Feeling a little sheepish at my lack of proficiency, we begin talking. Yamane, who was here as one of the poets taking part at the annual Jashn-e-Bahar mushaira in Delhi last week, recited his couplets to an amazed audience. "I like the look of utter disbelief on their faces when I begin speaking in Urdu," he says, adding that people instantly warm up to him when he switches to the language.

Yamane's interest in ghazals sparked off when he read Mir. He is familiar with most Urdu poets, part of his process of learning the language, but began writing only recently.

Modest about his many achievements, the professor says he began learning Hindustani when he was 18. "I read works of Indian authors writing in English and translations but felt the only way to get to know a country and its people is by reading their literature in their language — to know their real voice."

Urdu, he says, has been taught in Japan for over 100 years.
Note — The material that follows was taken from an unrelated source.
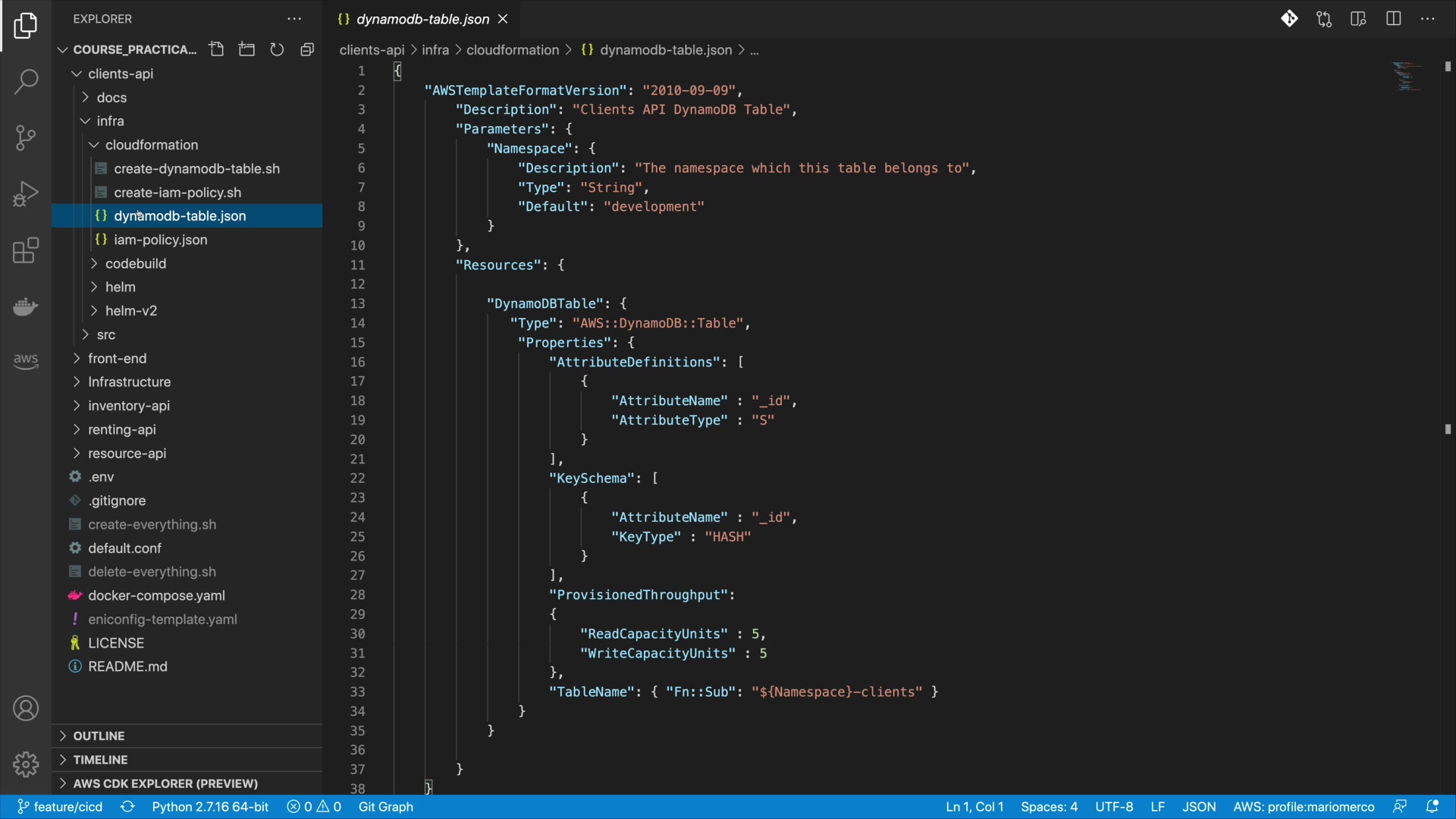
Task: Click the New File icon in explorer
Action: (217, 49)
The Urdu department in Osaka University is about 90 years old and the one in Tokyo University about 105. Yamane teaches the language to about 20 students each year. "Some come to learn after watching Bollywood movies, others come just for a degree but most end up falling in love with the language," he says.
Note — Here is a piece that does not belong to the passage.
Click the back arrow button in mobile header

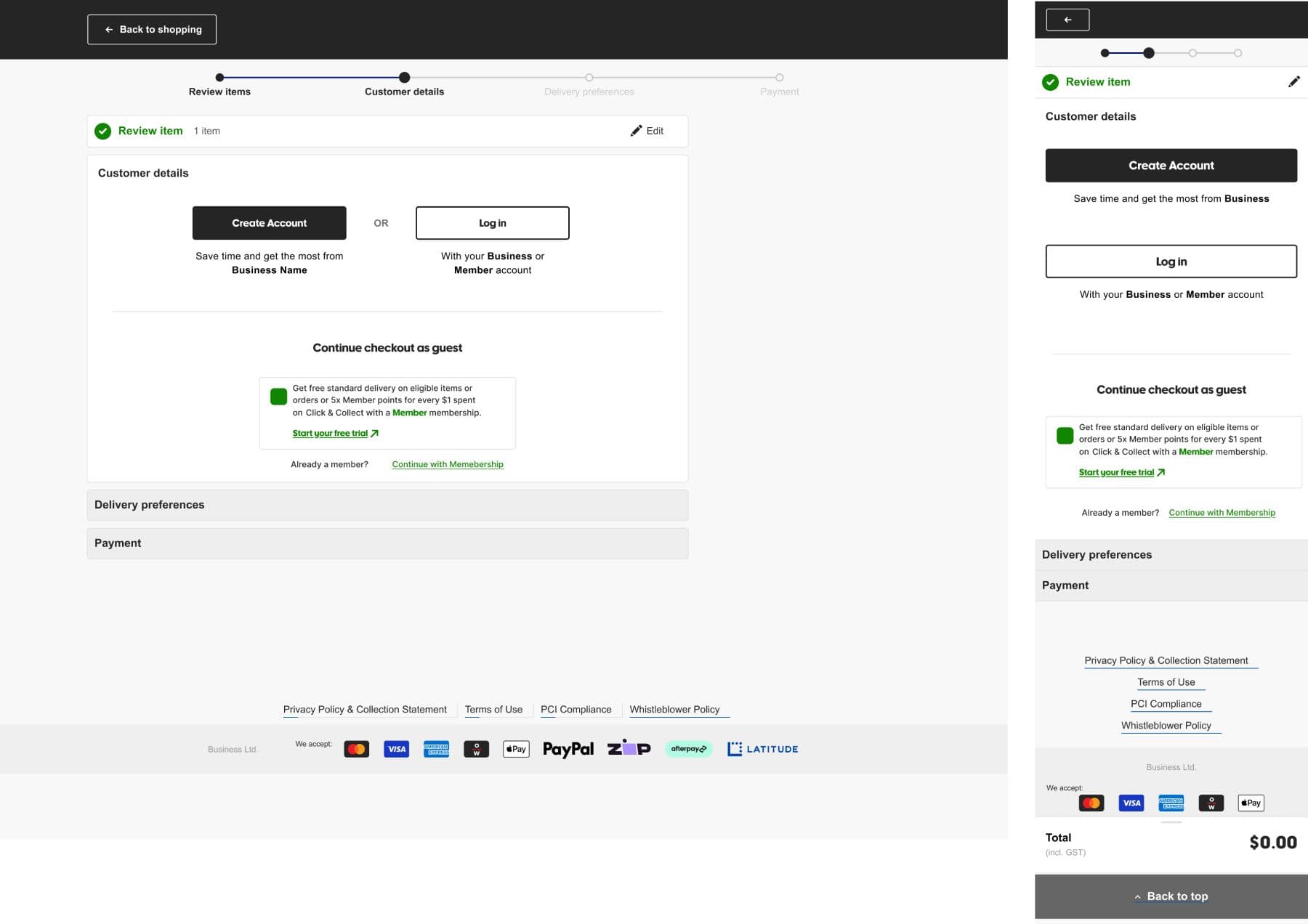click(x=1067, y=20)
Yamane has travelled extensively in India and Pakistan, where he struck a deep friendship with late Sufi singer, Nusrat Fateh Ali Khan. "He would ask me to click his pictures with my Japanese camera, one of which was also used as an album cover," he says.

Differentiating between romantic, philosophical and political Urdu poetry, he recites one of his couplets on the familiar theme of love and loss. I ask him if he drew his inspiration from a real-life mashuka. He smile and says perhaps. And what does he make of the most celebrated theme of sharaband saaki in shayari? He laughs and says: "Mujhe bahut pasand hai peena aur pilana."

Yamane feels giving grants and talking about saving language and culture from a distance is not enough. "You have to embrace the language and its cultural ethos and feel proud about it. In Japan, we have a lot of outside influences but we remain proud about our language and culture. That is what is important," he says.

Yamane also travelled to Patna recently to take part in a mushaira and says he was pleased to see so many young people attend it. "You'd think only old people would come to such events, but it was nice to see so many young faces. I think Indians do care about the language."

And though people may have complains about "filmi culture" diluting the language, he feels it's great to hear Bollwood songs with a few odd words of Urdu thrown in. "I am also a great fan of Gulzar," he says.

Yamane likes to show Bollywood films in his class to familiarise his students with the language, its people and contemporary culture. "I showed 3 Idiots to my students and they were in tears after watching the film," he says. The professor travels to India and Pakistan every year. Does he ever plan to publish his own book of Urdu couplets? He laughs off the idea and says, "Mujhe maaf kijiye, main bahut mamooli shayar hoon."